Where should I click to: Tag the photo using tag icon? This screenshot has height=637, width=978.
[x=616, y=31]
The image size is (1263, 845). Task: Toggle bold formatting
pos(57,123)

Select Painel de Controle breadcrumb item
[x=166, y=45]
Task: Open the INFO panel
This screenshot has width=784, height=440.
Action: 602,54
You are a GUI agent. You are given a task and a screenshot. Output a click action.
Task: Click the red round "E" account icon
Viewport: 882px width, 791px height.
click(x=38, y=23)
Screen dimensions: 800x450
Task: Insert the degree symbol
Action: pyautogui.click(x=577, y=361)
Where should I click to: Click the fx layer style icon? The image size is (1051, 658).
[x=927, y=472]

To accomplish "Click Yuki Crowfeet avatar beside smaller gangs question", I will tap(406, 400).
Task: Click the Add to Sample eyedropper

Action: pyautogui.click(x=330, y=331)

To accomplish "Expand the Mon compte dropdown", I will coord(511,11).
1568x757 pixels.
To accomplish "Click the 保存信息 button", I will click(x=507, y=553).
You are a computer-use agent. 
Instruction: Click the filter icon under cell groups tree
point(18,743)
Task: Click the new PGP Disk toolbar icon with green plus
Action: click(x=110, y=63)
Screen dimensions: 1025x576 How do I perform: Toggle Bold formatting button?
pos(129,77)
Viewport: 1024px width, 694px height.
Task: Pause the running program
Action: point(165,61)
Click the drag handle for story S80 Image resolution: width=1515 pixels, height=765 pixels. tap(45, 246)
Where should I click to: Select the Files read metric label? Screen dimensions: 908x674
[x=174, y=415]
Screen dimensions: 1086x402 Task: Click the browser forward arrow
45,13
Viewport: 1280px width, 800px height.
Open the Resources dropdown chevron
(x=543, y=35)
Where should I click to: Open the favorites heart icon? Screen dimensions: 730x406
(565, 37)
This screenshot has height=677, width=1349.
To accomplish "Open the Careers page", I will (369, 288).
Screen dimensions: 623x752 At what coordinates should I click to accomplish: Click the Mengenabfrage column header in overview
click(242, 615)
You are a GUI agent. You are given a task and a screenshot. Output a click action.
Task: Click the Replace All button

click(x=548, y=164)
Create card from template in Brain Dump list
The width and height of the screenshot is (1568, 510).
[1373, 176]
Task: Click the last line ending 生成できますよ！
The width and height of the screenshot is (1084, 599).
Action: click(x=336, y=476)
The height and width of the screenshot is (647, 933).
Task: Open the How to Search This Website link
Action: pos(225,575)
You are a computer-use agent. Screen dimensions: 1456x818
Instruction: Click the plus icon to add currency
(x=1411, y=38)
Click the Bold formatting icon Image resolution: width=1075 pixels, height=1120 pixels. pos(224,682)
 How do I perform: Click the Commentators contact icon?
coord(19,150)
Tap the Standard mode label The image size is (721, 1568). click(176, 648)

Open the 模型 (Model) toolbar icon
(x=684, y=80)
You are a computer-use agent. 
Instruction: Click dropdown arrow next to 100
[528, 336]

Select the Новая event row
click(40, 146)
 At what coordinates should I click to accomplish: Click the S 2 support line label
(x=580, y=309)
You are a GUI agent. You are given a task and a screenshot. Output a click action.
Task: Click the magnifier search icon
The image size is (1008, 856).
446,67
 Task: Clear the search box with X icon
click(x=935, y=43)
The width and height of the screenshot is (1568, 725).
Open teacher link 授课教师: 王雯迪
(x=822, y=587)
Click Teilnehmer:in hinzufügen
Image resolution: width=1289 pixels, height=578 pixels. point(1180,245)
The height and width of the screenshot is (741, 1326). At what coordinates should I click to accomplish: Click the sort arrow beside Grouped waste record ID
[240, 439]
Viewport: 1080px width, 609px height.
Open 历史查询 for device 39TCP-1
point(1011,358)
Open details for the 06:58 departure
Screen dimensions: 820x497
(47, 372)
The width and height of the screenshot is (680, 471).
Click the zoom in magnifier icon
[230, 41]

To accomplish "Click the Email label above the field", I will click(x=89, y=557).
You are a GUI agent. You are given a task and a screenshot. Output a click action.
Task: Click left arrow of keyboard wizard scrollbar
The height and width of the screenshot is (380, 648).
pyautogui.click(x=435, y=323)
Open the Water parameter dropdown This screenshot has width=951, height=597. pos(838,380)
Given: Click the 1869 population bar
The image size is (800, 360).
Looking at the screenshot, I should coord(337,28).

+++

## Description of the task
Using the material above, please reproduce each line exactly.

## Response
Where should I click to: Tag the photo using tag icon? This screenshot has height=637, width=978.
[x=616, y=31]
The image size is (1263, 845). Task: Toggle bold formatting
pos(57,123)

Select Painel de Controle breadcrumb item
[x=166, y=45]
Task: Open the INFO panel
This screenshot has width=784, height=440.
Action: 602,54
You are a GUI agent. You are given a task and a screenshot. Output a click action.
Task: Click the red round "E" account icon
Viewport: 882px width, 791px height.
click(x=38, y=23)
Screen dimensions: 800x450
Task: Insert the degree symbol
Action: pyautogui.click(x=577, y=361)
Where should I click to: Click the fx layer style icon? The image size is (1051, 658).
[x=927, y=472]

To accomplish "Click Yuki Crowfeet avatar beside smaller gangs question", I will tap(406, 400).
Task: Click the Add to Sample eyedropper

Action: pyautogui.click(x=330, y=331)

To accomplish "Expand the Mon compte dropdown", I will coord(511,11).
1568x757 pixels.
To accomplish "Click the 保存信息 button", I will click(x=507, y=553).
You are a computer-use agent. 
Instruction: Click the filter icon under cell groups tree
point(18,743)
Task: Click the new PGP Disk toolbar icon with green plus
Action: click(x=110, y=63)
Screen dimensions: 1025x576 How do I perform: Toggle Bold formatting button?
pos(129,77)
Viewport: 1024px width, 694px height.
Task: Pause the running program
Action: point(165,61)
Click the drag handle for story S80 Image resolution: width=1515 pixels, height=765 pixels. tap(45, 246)
Where should I click to: Select the Files read metric label? Screen dimensions: 908x674
[x=174, y=415]
Screen dimensions: 1086x402 Task: Click the browser forward arrow
45,13
Viewport: 1280px width, 800px height.
Open the Resources dropdown chevron
(x=543, y=35)
Where should I click to: Open the favorites heart icon? Screen dimensions: 730x406
(565, 37)
This screenshot has height=677, width=1349.
To accomplish "Open the Careers page", I will (369, 288).
Screen dimensions: 623x752 At what coordinates should I click to accomplish: Click the Mengenabfrage column header in overview
click(242, 615)
You are a GUI agent. You are given a task and a screenshot. Output a click action.
Task: Click the Replace All button

click(x=548, y=164)
Create card from template in Brain Dump list
The width and height of the screenshot is (1568, 510).
[1373, 176]
Task: Click the last line ending 生成できますよ！
The width and height of the screenshot is (1084, 599).
Action: click(x=336, y=476)
The height and width of the screenshot is (647, 933).
Task: Open the How to Search This Website link
Action: pos(225,575)
You are a computer-use agent. Screen dimensions: 1456x818
Instruction: Click the plus icon to add currency
(x=1411, y=38)
Click the Bold formatting icon Image resolution: width=1075 pixels, height=1120 pixels. pos(224,682)
 How do I perform: Click the Commentators contact icon?
coord(19,150)
Tap the Standard mode label The image size is (721, 1568). click(176, 648)

Open the 模型 (Model) toolbar icon
(x=684, y=80)
You are a computer-use agent. 
Instruction: Click dropdown arrow next to 100
[528, 336]

Select the Новая event row
click(40, 146)
 At what coordinates should I click to accomplish: Click the S 2 support line label
(x=580, y=309)
You are a GUI agent. You are given a task and a screenshot. Output a click action.
Task: Click the magnifier search icon
The image size is (1008, 856).
446,67
 Task: Clear the search box with X icon
click(x=935, y=43)
The width and height of the screenshot is (1568, 725).
Open teacher link 授课教师: 王雯迪
(x=822, y=587)
Click Teilnehmer:in hinzufügen
Image resolution: width=1289 pixels, height=578 pixels. point(1180,245)
The height and width of the screenshot is (741, 1326). At what coordinates should I click to accomplish: Click the sort arrow beside Grouped waste record ID
[240, 439]
Viewport: 1080px width, 609px height.
Open 历史查询 for device 39TCP-1
point(1011,358)
Open details for the 06:58 departure
Screen dimensions: 820x497
(47, 372)
The width and height of the screenshot is (680, 471).
Click the zoom in magnifier icon
[230, 41]

To accomplish "Click the Email label above the field", I will click(x=89, y=557).
You are a GUI agent. You are given a task and a screenshot. Output a click action.
Task: Click left arrow of keyboard wizard scrollbar
The height and width of the screenshot is (380, 648).
pyautogui.click(x=435, y=323)
Open the Water parameter dropdown This screenshot has width=951, height=597. pos(838,380)
Given: Click the 1869 population bar
The image size is (800, 360).
Looking at the screenshot, I should coord(337,28).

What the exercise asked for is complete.